J Choi1, S Park1, T K Kwon2, S-I Sohn3, K M Park4 and J I Kim1,*
1Department of molecular Medicine and Medical Research Center, Keimyung University School of Medicine, Daegu, Republic of Korea
2Department of Immunology and Medical Research Center, Keimyung University School of Medicine, Daegu, Republic of Korea
3Department of Neurology and Medical Research Center, Keimyung University School of Medicine, Daegu, Republic of Korea
4Department of Anatomy and BK21 plus, Kyungpook National University School of Medicine, Daegu, Republic of Korea
*Correspondence: Professor JI Kim, Department of Molecular Medicine and Medical Research Center, Keimyung University School of Medicine, 1095 Dalgubeol-Daero, Dalseo-Gu, Daegu 42601, Republic of Korea.
BACKGROUND: Obesity is known as an epidemic worldwide because of consumption of westernized high-fat diets and one of the major risk factors of hypertension. Histone deacetylases (HDACs) control gene expression by regulating histone/non-histone protein deacetylation. HDAC inhibitors exert anti-cancer and anti-inflammatory effects and play a protective role in cardiovascular diseases. In the present study, we tested the effect of an FDA-approved pan-HDAC inhibitor valproic acid (VPA) on high-fat diet (HFD)-induced hypertension in mice. Further, we examined the mechanism of VPA-induced prevention of hypertension.
METHODS: Nine-week-old male C57BL/6 mice were fed either a normal diet (ND) or HFD. When the HFD group reached a pre-hypertensive phase (130-140 mm Hg systolic blood pressure), VPA was administered for 6 days (300mg·kg-1·day-1). Body weights and blood pressure (BP), expression of renin-angiotensin system (RAS) components and HDAC1 were determined. The direct role of HDAC1 in the expression of RAS components was investigated using gene silencing.
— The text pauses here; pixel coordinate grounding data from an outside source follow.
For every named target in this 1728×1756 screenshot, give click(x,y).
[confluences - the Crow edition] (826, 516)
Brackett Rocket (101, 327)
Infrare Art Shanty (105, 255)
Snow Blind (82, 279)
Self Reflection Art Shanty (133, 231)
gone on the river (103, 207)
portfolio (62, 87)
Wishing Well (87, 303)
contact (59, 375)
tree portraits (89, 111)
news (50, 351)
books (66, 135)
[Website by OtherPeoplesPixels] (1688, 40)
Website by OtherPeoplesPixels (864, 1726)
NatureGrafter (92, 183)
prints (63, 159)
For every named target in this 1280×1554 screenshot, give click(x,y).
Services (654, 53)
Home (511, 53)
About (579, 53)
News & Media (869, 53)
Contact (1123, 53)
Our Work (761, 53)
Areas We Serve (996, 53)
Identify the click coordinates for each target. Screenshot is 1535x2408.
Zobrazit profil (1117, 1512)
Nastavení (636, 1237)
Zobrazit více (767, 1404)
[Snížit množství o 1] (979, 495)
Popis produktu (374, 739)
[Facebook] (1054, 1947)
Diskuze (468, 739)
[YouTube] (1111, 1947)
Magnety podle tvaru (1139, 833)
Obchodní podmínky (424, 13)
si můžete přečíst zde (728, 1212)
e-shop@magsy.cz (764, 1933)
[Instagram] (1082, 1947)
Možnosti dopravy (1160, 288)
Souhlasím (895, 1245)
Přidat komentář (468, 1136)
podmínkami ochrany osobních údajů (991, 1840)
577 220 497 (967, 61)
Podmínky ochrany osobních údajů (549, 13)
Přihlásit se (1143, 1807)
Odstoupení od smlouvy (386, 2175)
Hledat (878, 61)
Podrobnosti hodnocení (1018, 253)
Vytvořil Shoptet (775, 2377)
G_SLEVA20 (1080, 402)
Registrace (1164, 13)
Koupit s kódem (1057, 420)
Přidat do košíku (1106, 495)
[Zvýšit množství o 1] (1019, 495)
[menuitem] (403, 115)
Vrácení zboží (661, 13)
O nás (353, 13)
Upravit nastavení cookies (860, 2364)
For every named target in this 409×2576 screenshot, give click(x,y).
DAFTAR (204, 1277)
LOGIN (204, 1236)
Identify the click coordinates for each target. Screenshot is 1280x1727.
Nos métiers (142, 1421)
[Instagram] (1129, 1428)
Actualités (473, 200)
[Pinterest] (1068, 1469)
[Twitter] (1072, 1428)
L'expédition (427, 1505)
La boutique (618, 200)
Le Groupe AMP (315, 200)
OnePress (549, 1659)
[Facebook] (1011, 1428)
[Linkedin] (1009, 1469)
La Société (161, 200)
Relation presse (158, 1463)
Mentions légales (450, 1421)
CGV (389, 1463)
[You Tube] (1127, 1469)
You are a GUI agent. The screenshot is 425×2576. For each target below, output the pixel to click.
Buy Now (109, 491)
RESULTS: HFD accelerated the increase in body weight from 22.4±1.3 to 31.9±3.0 compared to in the ND group from 22.7±0.9 to 26.0±1.7 (P=0.0134 ND vs HFD), systolic BP from 118.5±5.7 to 145.0±3.0 (P＜0.001), and diastolic BP from 91.0±13.6 to 121.0±5.0 (P=0.006); BP was not altered in the ND group. HFD increased RAS components and HDAC1 in the kidneys as well as leptin in the plasma. VPA administration prevented the progression of hypertension and inhibited the increase in expression of HDAC1 and RAS components. VPA did not affect plasma leptin level. Knockdown of HDAC1 in MDCK cells decreased the expression of angiotensinogen and type1 angiotensin II receptor.
CONCLUSIONS: VPA prevented HFD-induced hypertension by downregulating angiotensin II and its receptor via inhibition of HDAC1, offering a novel therapeutic option for HFD-induced hypertension.